◆ How to complete this task
In the answer, give the entries below exactly, from the first line through the line with "contact us (1598, 1276)", with every picture omitted.

◆ Data for the task
————

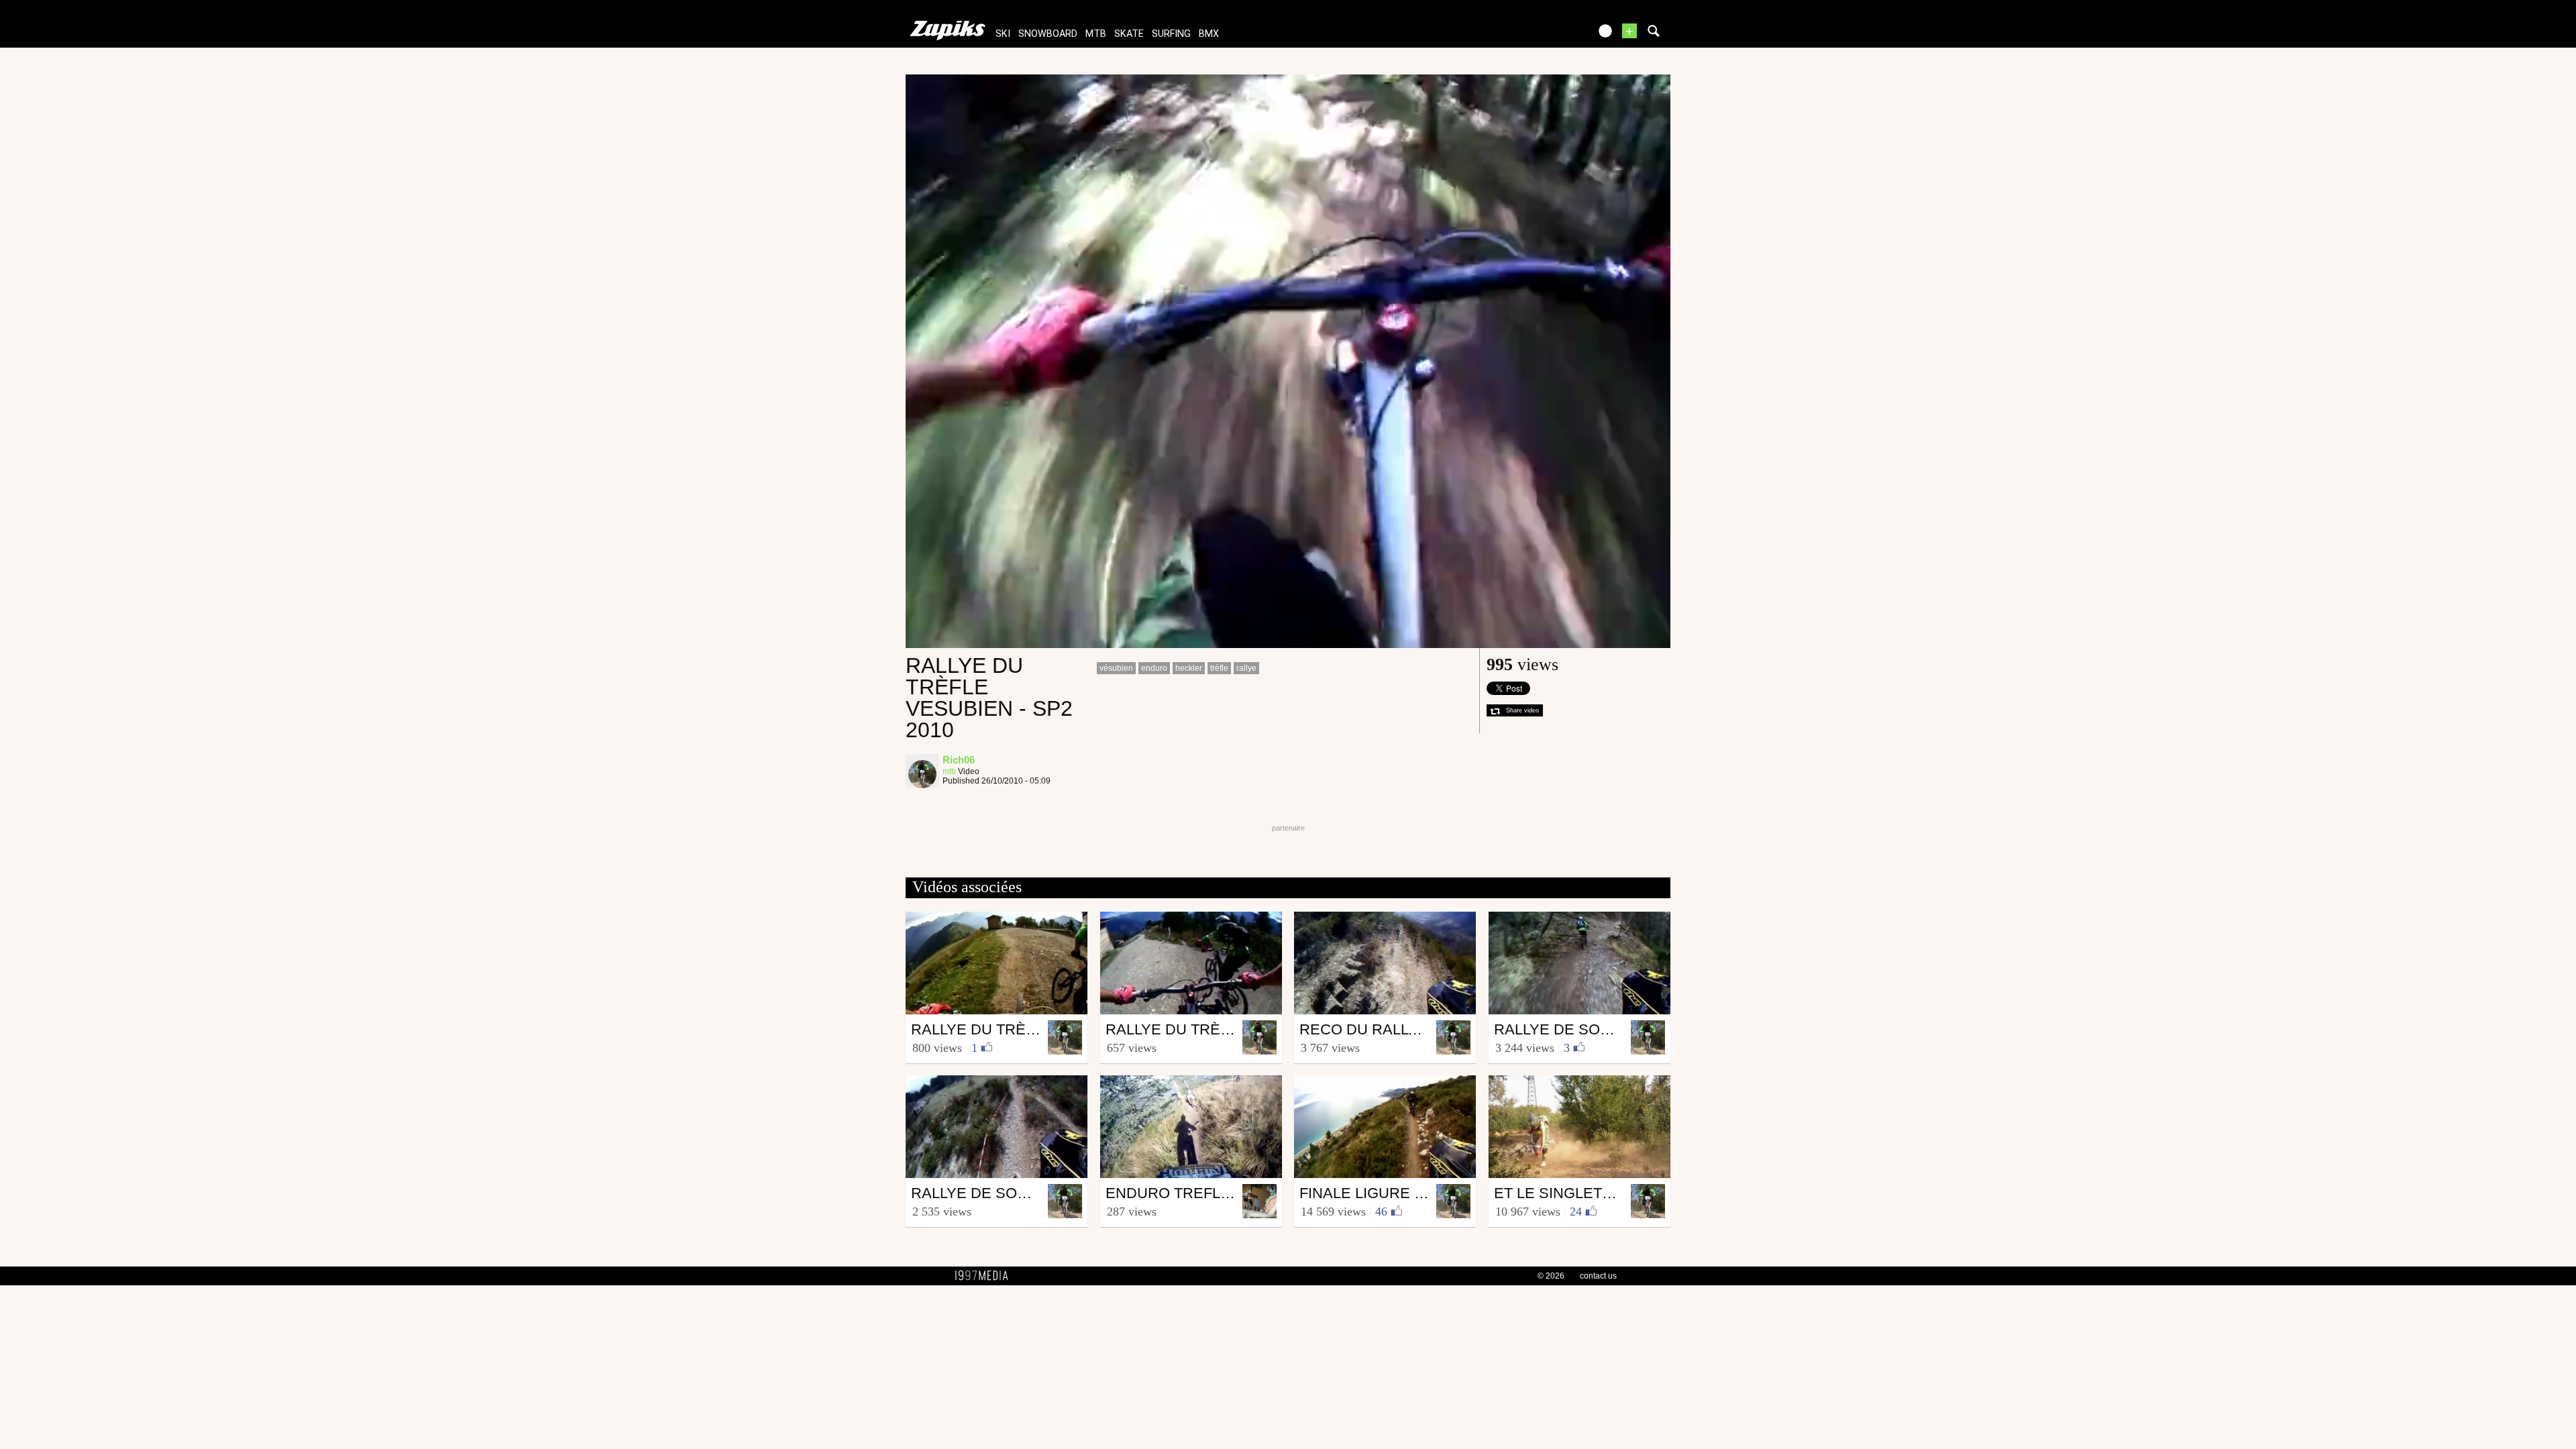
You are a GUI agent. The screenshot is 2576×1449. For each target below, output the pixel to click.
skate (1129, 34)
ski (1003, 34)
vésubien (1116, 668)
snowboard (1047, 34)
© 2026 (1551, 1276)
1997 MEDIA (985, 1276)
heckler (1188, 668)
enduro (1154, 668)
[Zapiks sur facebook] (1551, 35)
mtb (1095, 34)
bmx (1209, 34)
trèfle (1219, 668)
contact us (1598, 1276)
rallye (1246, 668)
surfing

————

◆ Exercise result
You are a GUI agent. The screenshot is 2576×1449. For each target below, output the pixel to click.
skate (1129, 34)
ski (1003, 34)
vésubien (1116, 668)
snowboard (1047, 34)
© 2026 (1551, 1276)
1997 MEDIA (985, 1276)
heckler (1188, 668)
enduro (1154, 668)
[Zapiks sur facebook] (1551, 35)
mtb (1095, 34)
bmx (1209, 34)
trèfle (1219, 668)
contact us (1598, 1276)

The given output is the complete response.